No entanto, no dia 23, o Governo Federal voltou atrás e publicou uma resolução que transfere da Anvisa (Agência Nacional de Vigilância Sanitária) aos órgãos de vigilância dos estados a competência para prever as condições técnicas para fechamento ou bloqueio de estradas. Pelo texto, publicado em edição extra do Diário Oficial da União, ficou delegado aos órgãos estaduais fazer a recomendação técnica para “o estabelecimento de restrição excepcional e temporária por rodovias de locomoção interestadual e intermunicipal”.
Com isso, os distribuidores de resina plástica voltam a temer o impedimento de suas cargas tão essenciais. Para tentar amenizar o possível problema, a ADIRPLAST formulou um documento com mais informações sobre a importância do plástico na cadeia produtiva de insumos de primeira necessidade, como alimentos, remédios e fármacos, e orientou seus associados a imprimirem e distribuírem o documento entre seus transportadores. Esses devem apresentar o documento às autoridades mantidas em barreiras que, porventura, voltem a ser estabelecidas. Uma cópia da carta também deve ser enviada aos órgãos de vigilância dos estados.

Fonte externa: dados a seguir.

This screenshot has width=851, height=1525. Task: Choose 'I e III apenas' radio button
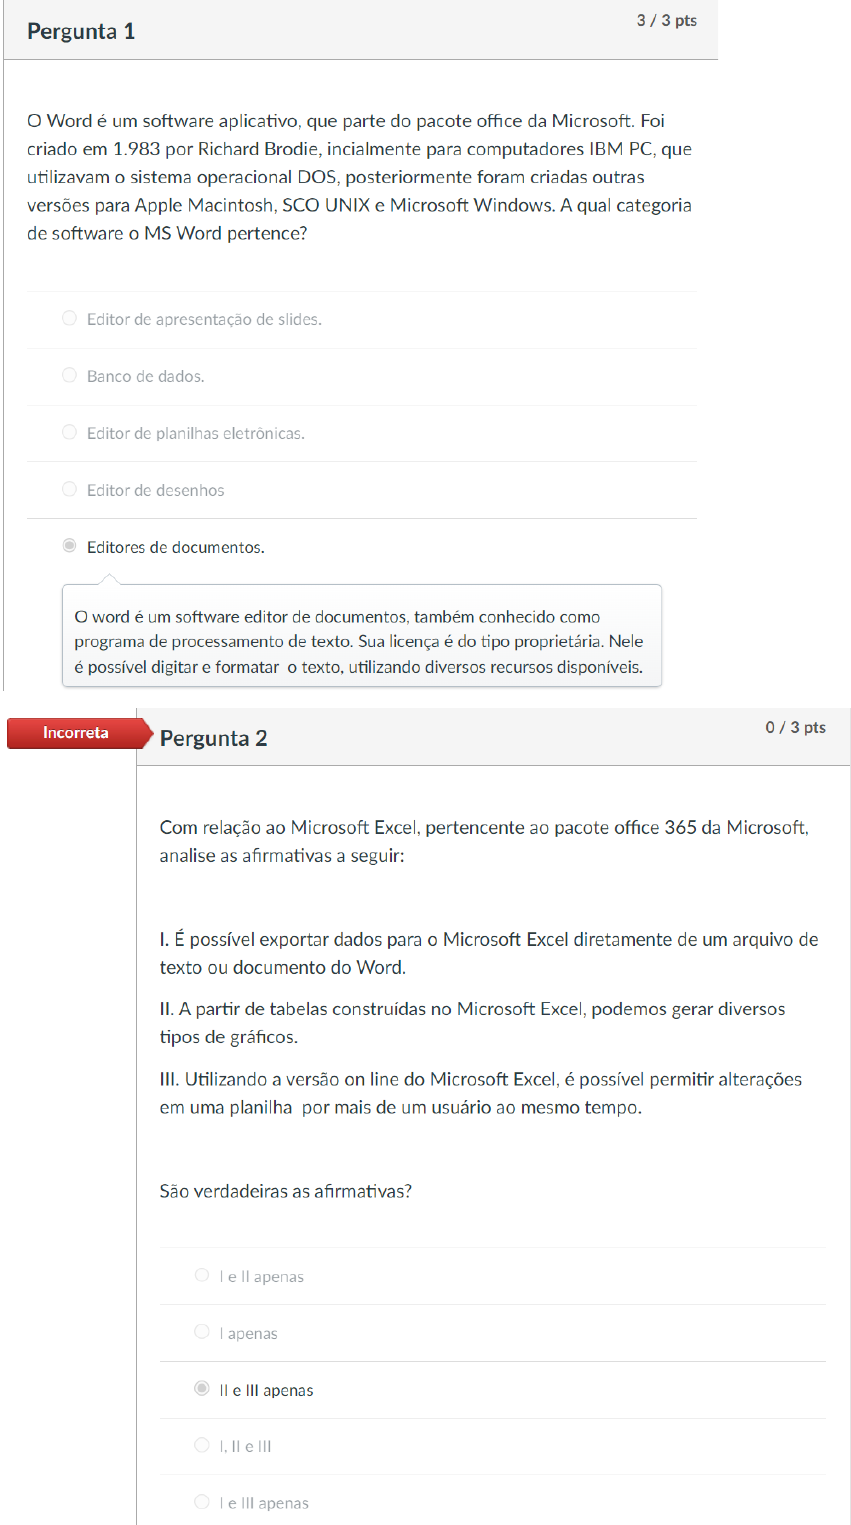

“Entendemos que esse é um momento de preocupação e de engajamento das várias autoridades estaduais e municipais, mas, que antes de qualquer proibição, as consequências precisam ser estudadas. Assim também deveria ter sido feito anteriormente, antes da simples proibição da distribuição de plásticos descartáveis em bares e restaurantes. “Esses produtos garantem menor índice de contágio de doenças”, diz. “Agora, precisamos garantir que as pessoas que estão presas em suas casas ou hospitais tenham acesso a mantimentos e remédios”, complementa Cruz.
A importância do plástico
No começo do ano, cidades e estados brasileiros estavam tomando medidas drásticas para proibir o uso e comércio do plástico de uso único. O item havia se tornado um vilão, assim como quase todo material plástico. Agora com a pandemia do coronavírus, que atingiu em cheio quase todas as cidades do mundo, o uso e necessidade do plástico descartável está sendo repensado. “Alertamos as prefeituras que a proibição não era o mais adequado. Nossa entidade sempre defendeu que era necessário criar campanhas de conscientização do correto descarte do plástico, de investir em ações de incentivo à reciclagem. Levantamos inúmeras vezes discussões de como o plástico é fundamental para a evolução mais rápida e segurança da humanidade, mas em vão”, explica Laercio Gonçalves.
Mas essa, no entanto, não é hora de “apontar o dedo”, afirma Gonçalves, mas sim de trabalhar em conjunto. Afinal, 75% do plástico processado no Brasil é destinado à fabricação de embalagens de alimentos, remédios, itens de higiene e insumos hospitalares que não podem faltar nem nas casas, nem nos hospitais brasileiros: “Sabemos da necessidade das resinas plásticas, do plástico de engenharia e dos filmes bi-orientados. A produção de embalagens e de materiais plásticos são atividades fundamentais e essenciais para garantir que a população tenha acesso a quase tudo, inclusive itens que irão contribuir ao combate da pandemia provocada pelo coronavírus. Só para se ter uma ideia, 70% das seringas usadas no país, são feitas em plástico”.
Para que o país possa transpor melhor esse momento tão sensível, Gonçalves ressalta ainda que é importante que toda a cadeia produtiva esteja unida. “Não podemos deixar que faltem insumos nos hospitais e gôndolas, nossos clientes, principalmente os maiores, têm trabalhado até mais. Para 70% deles, que trabalham com os segmentos de embalagens, produtos hospitalares, limpeza e higiene ou farmacêuticos, a demanda, inclusive, cresceu em até 20% nos últimos dias”, conta o presidente da ADIRPLAST.